The Queensland Government has given the green light for a new $350 million wind farm, south-west of Gladstone.

The new wind farm will add to the big surge in wind power by coming on-line in the state and it will produce most of its power overnight from its site on the Banana Range, an area known for its strong overnight winds.

Minister for Planning, Cameron Dick, said the new wind farm will boost the total capacity of wind generation approved by the Queensland Government to 224MW, enough to power over one million homes.

“The government strongly supports investment in regional projects and the Banana Range wind farm, located 20 km west of Biloela, will provide a huge boost for the local economy,” Mr Dick said.

“With up to 150 construction jobs and up to 15 ongoing jobs, the Banana Range Wind Farm will not only generate electricity for homes and businesses but will be an economic energy source for the surrounding region.

“Besides the great environmental benefits for Queensland, investment in projects such as this also creates a flow-on economic effect for local businesses and assists in diversifying the town’s economy.

“The Banana Range wind farm will generate around 180 megawatts at capacity, which will power around 120,000 homes, around five times the number of houses in Gladstone.

“The site will be home to 50 turbines, helping us achieve our renewable energy target.”

Currently, the Coopers Gap wind farm (located between Dalby and Kingaroy) – 453MW is operational but still under construction. When completed next year it will produce power for 264,000 homes.

The Mount Emerald Wind farm, near Mareeba is completed and operational producing power for 75,000 homes.

Other wind farm projects include Kennedy Energy Park near Hughenden – 43MW and Kaban Green Power Hub in the Tablelands with 130MW capacity.

Minister for Energy, Dr Anthony Lynham, said this project added to the state’s numerous renewable projects, placing further downward pressure on electricity prices and taking Queensland closer to its renewables target of 50 per cent by 2030.

“Queensland has more than 2,370MW of large‑scale renewable energy capacity operating already and another 250 committed or under construction. Around 18,000MW more of large-scale renewable capacity is currently at earlier stages of development,” Dr Lynham said.

“Together, these projects represent more than $5 billion in capital investment and more than 4500 constructions jobs in regional Queensland.”

Lacour Energy director, James Townsend, said the wind farm is in an area of excellent wind resources with an existing high voltage 132kV transmission line running through the project site, which will connect the wind farm to the power network.

“The onsite powerline and excellent wind resource mean that the project can supply competitively priced electricity,” Mr Townsend said.

“The area is known for its strong nighttime winds which is when the wind farm will produce the most energy, and this means the project is very complementary to the daytime energy from rooftop solar and the solar farms that have recently been built in Queensland.

“We estimate there will be an injection of $30-40 million into the regional economy during the construction through the employment of local contractors and service providers.

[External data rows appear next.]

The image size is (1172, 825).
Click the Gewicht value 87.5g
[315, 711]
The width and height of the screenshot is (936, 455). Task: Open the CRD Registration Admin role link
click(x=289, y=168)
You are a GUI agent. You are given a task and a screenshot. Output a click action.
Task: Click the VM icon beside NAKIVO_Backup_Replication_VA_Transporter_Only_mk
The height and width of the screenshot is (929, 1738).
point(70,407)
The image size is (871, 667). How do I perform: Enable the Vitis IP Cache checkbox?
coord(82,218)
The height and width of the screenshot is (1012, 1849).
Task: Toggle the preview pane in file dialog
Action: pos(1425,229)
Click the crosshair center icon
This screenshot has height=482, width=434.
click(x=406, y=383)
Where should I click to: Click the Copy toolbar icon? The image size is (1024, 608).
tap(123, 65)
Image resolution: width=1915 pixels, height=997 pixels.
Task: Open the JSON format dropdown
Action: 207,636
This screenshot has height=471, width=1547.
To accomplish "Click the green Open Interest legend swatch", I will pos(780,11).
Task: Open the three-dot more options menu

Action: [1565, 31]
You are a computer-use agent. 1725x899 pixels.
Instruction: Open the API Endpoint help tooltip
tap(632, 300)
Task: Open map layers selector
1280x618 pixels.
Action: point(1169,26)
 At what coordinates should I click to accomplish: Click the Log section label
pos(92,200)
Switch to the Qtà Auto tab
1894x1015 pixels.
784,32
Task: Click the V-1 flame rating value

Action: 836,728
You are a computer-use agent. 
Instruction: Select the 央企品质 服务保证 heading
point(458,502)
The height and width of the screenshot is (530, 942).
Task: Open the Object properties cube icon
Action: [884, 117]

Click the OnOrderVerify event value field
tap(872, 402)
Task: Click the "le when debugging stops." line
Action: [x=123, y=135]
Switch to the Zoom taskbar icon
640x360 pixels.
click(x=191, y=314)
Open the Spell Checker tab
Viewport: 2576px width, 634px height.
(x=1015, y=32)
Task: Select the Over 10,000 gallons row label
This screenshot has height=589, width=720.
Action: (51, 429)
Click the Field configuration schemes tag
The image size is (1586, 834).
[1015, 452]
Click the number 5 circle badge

“In addition to the construction of the wind farm, we are also going to provide $100,000 each year to support projects or initiatives in nearby communities through a community benefits fund.”

Construction will begin in 2020 and will take approximately 24 months to complete. The delivery of the Banana Range wind farm will not impact on the lifespan of existing generators.

The project is being undertaken by Orange Creek Energy, a subsidiary renewable energy company of Lacour Energy based in Brisbane.